N'água e na pedra amor deixa gravados
seus hieróglifos e mensagens, suas
verdades mais secretas e mais nuas.

"Entre o ser e as coisas"
Carlos Drummond

domingo, 28 de abril de 2013

Alva presença

Você, alisando a inenarrável geografia numa sonífera aduana, respingando sua face de infamiliares contornos na reprodução de inédita ambrosia, aventando em enlevo insolente a fluência nua das impressões morrendo como a água a absorver num impulso a terra acanhada, planando nos horizontes o ir-e-vir dos lampejos e no meio-do-céu explosões de abarcantes gorjeios, palpitações à maneira de eflúvios soberanos subjugando lábios com a ponta dos dedos e visões com inverossímeis clareiras, fincando no centro esquivo dos seres um sutil estrondo, numa alegria distraída que é quase um desprezo.

sábado, 27 de abril de 2013

sexta-feira, 26 de abril de 2013

Ela, despindo-se na noite

Arisca, sopra um manto de aromas macio num alinhar de fendas vermelhas pela neve. Banhando-se em lições de boticário alisa a camada inflamada sem nela encostar. Coberta de pétalas translúcidas acalenta alunos desavisados que tremulantes no escuro se tateiam. Plantando miradas como fios de rio marulhando doces frases, investe penas a colorir com tintas várias papiros envolvendo pedaços de chão. Assovios tomam conta dos ventos imunes a qualquer violência, intimamente expandindo a presença de amores no intangível. O fogo, no centro de cantigas infantis, corta a noite e preserva inocência em labaredas ancestrais. Dentro do azul carícias agarram a vida entrelaçando resíduos de dores, liberando seiva tornam imagens úmidas abrindo caminho no insondável. No prado fluindo um sono luminoso ela acolhe afeição enquanto o magma num balanço escreve no céu.

terça-feira, 16 de abril de 2013

Voo de parvos

A aeromoça no banheiro esfregava as mãos mas não faiscava. Atadas nas cordas em fiapos só lhes restava erguer as unhas ao mais alto e esperar os dedos de um deus. Os sentinelas usando explosivos de artesão se esgueiravam como minhocas de intrometidos com caças mudos suicidando espancados a bufar. A aeromoça se lembrava de prados perfumados em que certa vez estaria e agarrando o momento se convertia em alma imortal. Fechando os ouvidos em melodia pedia perdão por todos ecoando uma cruz nublada enquanto o azul lá fora permanecia. As cores serão sempre cores à revelia dos néscios pensou ela com a aeronave a flanar.

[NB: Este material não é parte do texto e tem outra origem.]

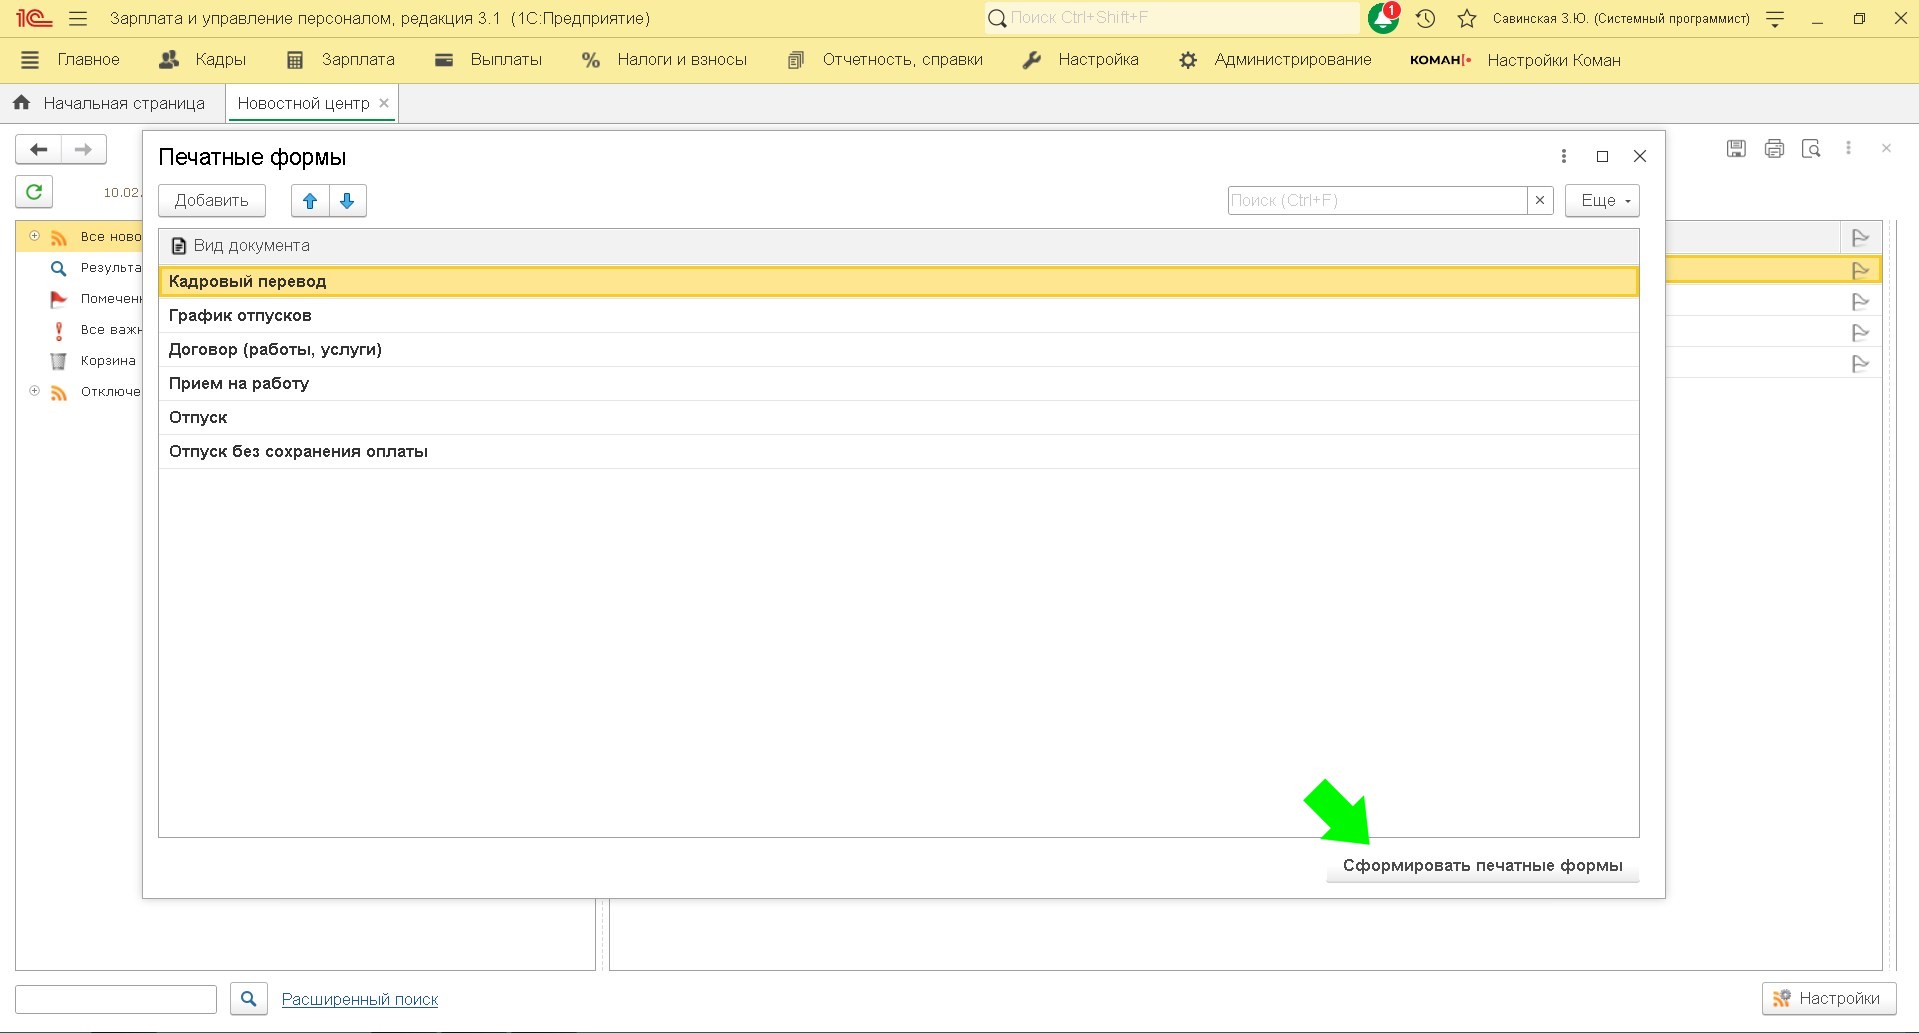Select the График отпусков row

(x=240, y=316)
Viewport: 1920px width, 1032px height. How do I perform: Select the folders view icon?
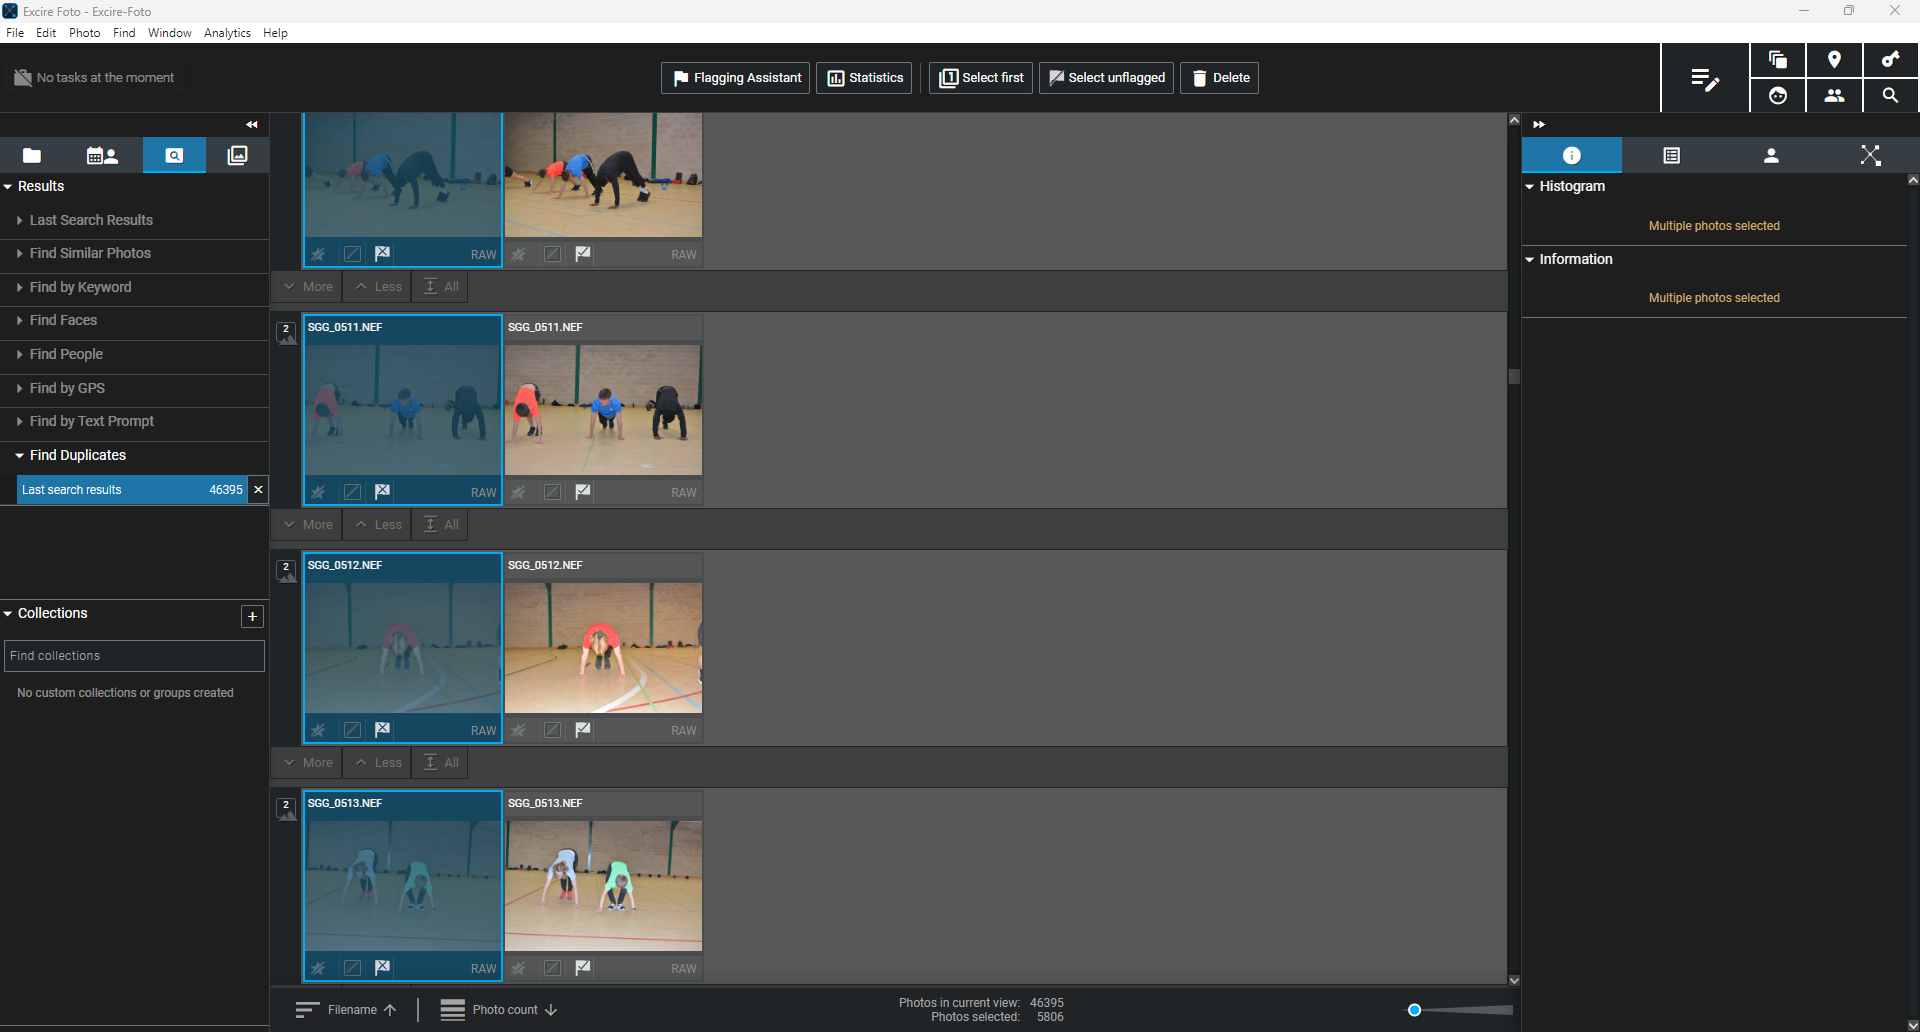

quinta-feira, 11 de abril de 2013

fonte-fluxo-ponto

Instante-
passado
presente
futuro
-união.

Plasmando
propósito redesvelado furando.

Fui-estou-vou
num único movimento
pedregulho-abismo
couro de pela
lascando
pó de arroz
quadro de
gorjeios
jorro de
areia.

terça-feira, 9 de abril de 2013

Prancha

Não vamos fazer estardalhaço. Essa mania de inchar tudo. As coisas são o que são. Aconteceu, aconteceu. Tem que descolar. Vai obstruir alguma coisa? Apaga. Ou melhor: guarda na prateleira. Fica ali, ao aberto, como uma peça cara de coleção que se espaneja quando em quando. Não precisa quebrar, atirar no lixão. O cheiro sempre volta. Deixa. Condensa numa bola de gude, brinca com ela numa hora incerta. Só não junte. Elas caem e fazem barulho. Furam o solo. Joga, bate uma na outra, reúne crianças, ganha, perde, gosta. Os pés não tremam o chão, mas não precisam sussurrar. Só no balanço. Pra lá, pra cá. Aqui. Não espere o fogo na sola. Vêm sempre ondas altas.

quinta-feira, 4 de abril de 2013

Uma aragem resvalando

Novais era seco. Pés secos. Mãos secas. Olhos secos. Ermo de tão seco e mais seco por tão ermo, grudava no gelo e evaporava na faísca mais tolhida. Suas costas desabavam morro acima, as feridas encardiam, em dias de tormenta não deslizava. Caloso e impermeável, atravessava infantes entre margens, soprava raios, abrigava cães nas enchentes. Chorando em surdina, entoava o lamento da aridez que a tudo emprestava. Dançando na viração, novais em cinzas era uma chuva sobre o mar.